* [AIM OF THE TASK] From the line that holds "Screen dimensions: 1129x600" to the end of the records, reproduce every line exactly. No pictures.

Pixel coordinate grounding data

┄┄┄┄┄┄┄┄┄┄┄┄┄┄┄┄┄┄┄┄

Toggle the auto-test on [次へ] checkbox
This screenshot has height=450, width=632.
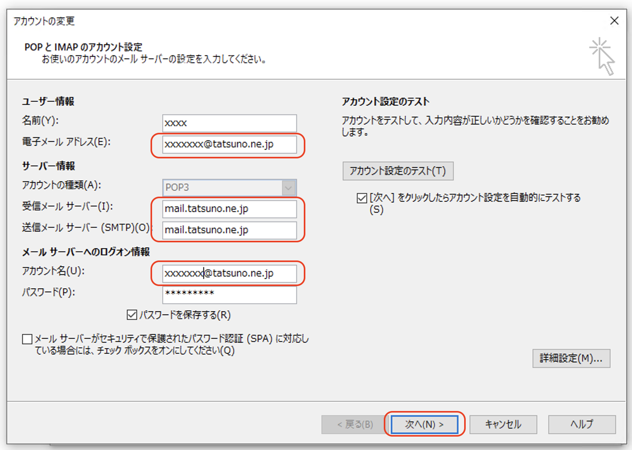pos(362,198)
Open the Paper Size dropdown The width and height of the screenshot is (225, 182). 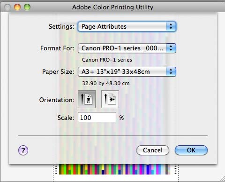(x=127, y=71)
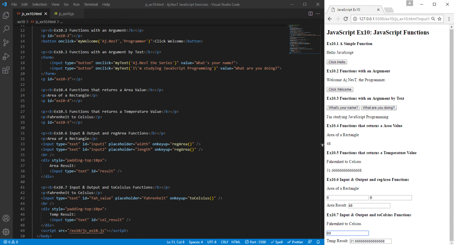Open editor More Actions ellipsis menu
454x245 pixels.
click(318, 14)
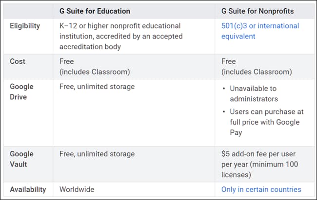The height and width of the screenshot is (200, 317).
Task: Click the Unavailable to administrators bullet
Action: point(253,93)
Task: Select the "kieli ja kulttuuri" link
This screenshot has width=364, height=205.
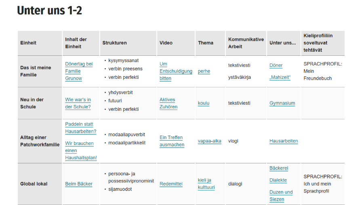Action: pyautogui.click(x=206, y=184)
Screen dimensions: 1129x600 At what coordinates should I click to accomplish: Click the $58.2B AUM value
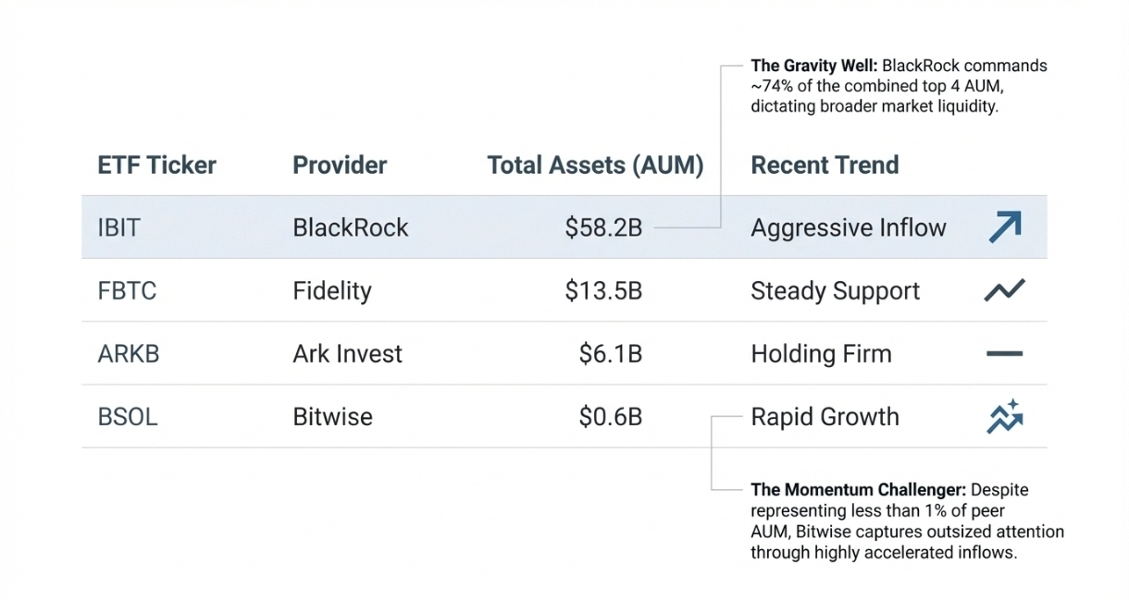(x=603, y=227)
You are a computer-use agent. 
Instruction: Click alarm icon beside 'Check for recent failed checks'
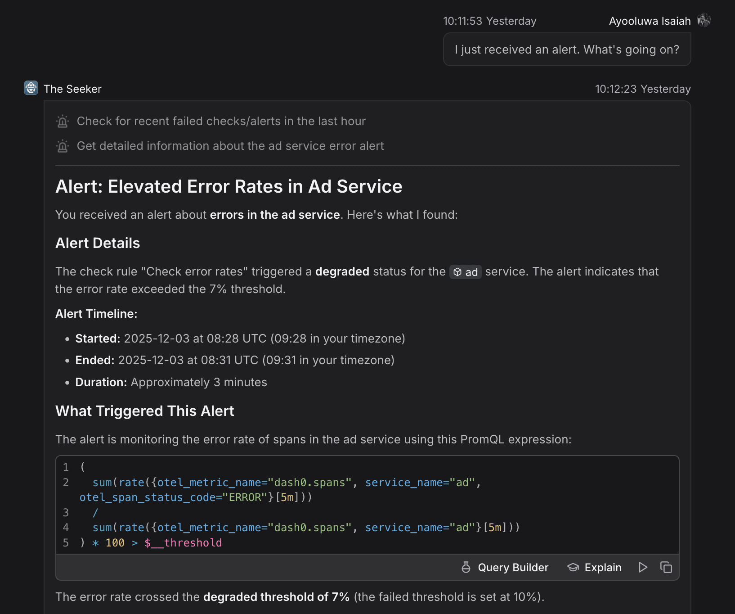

┄┄┄┄┄┄┄┄┄┄┄┄┄┄┄┄┄┄┄┄

* [ANSWER AREA]
Screen dimensions: 1129x600 At what coordinates should I click to accomplish: Click the $58.2B AUM value
(x=603, y=227)
You are a computer-use agent. 
Instruction: Click alarm icon beside 'Check for recent failed checks'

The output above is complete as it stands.